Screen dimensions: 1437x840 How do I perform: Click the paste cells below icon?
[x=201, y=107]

· · · · · · ·

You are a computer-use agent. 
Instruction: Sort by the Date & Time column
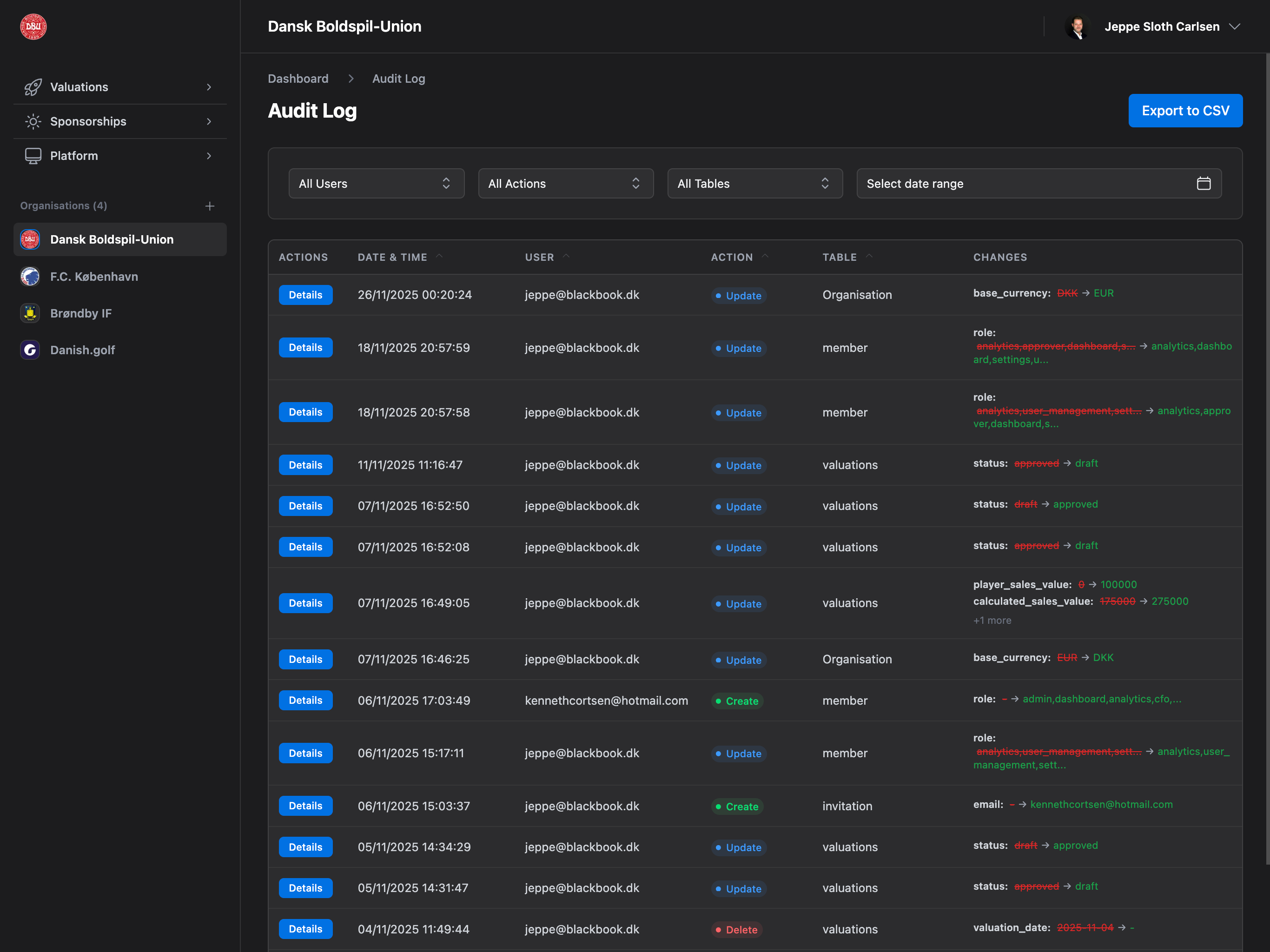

· · · · · · ·

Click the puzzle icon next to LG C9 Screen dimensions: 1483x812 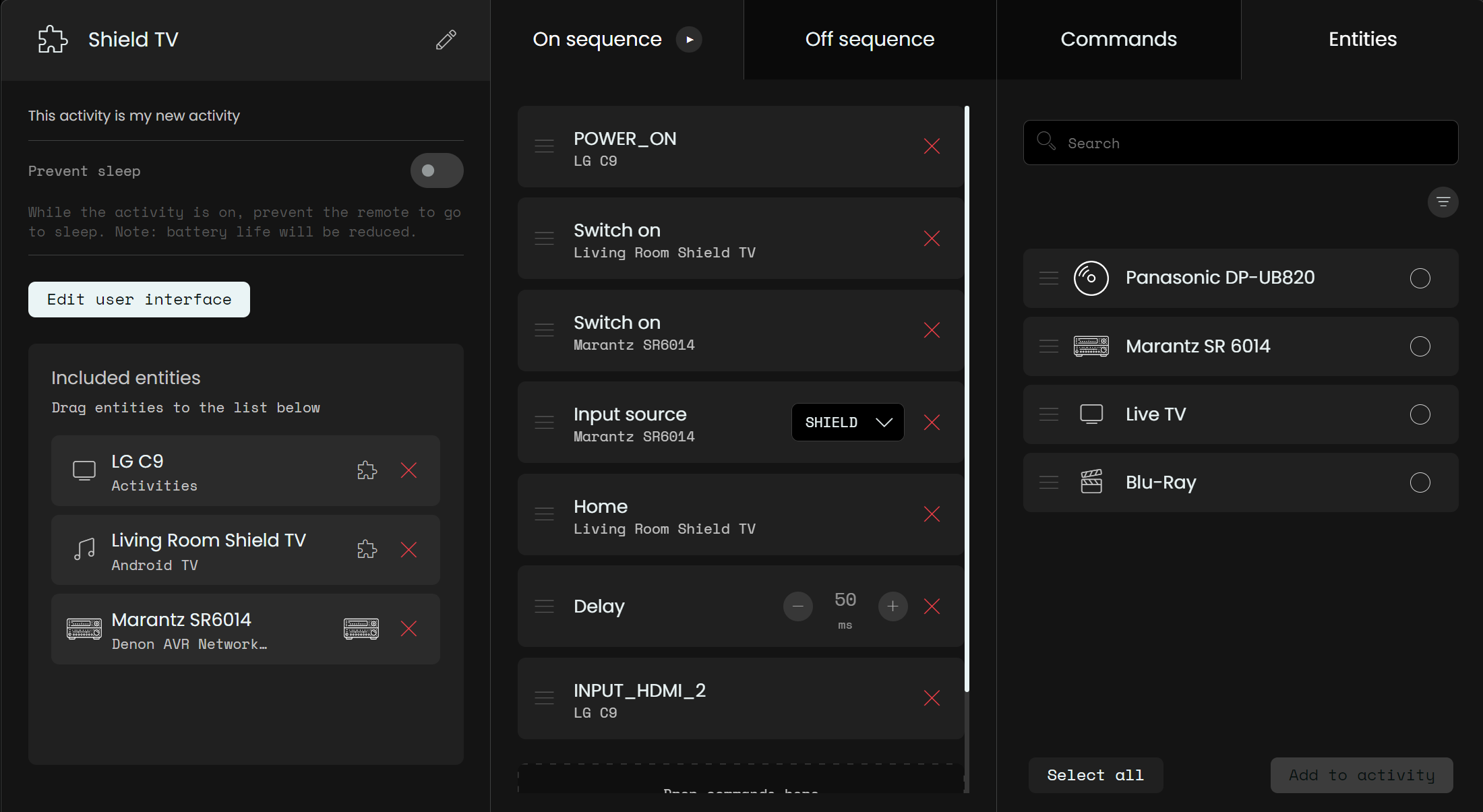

· · · · · · ·

### ABOUT THIS TASK
Please give an exact copy of the entries above, from the line with "You are a computer-use agent." down to the line with "Instruction: Sort by the Date & Time column", inclusive, and nothing else.

### RESULT
You are a computer-use agent. 
Instruction: Sort by the Date & Time column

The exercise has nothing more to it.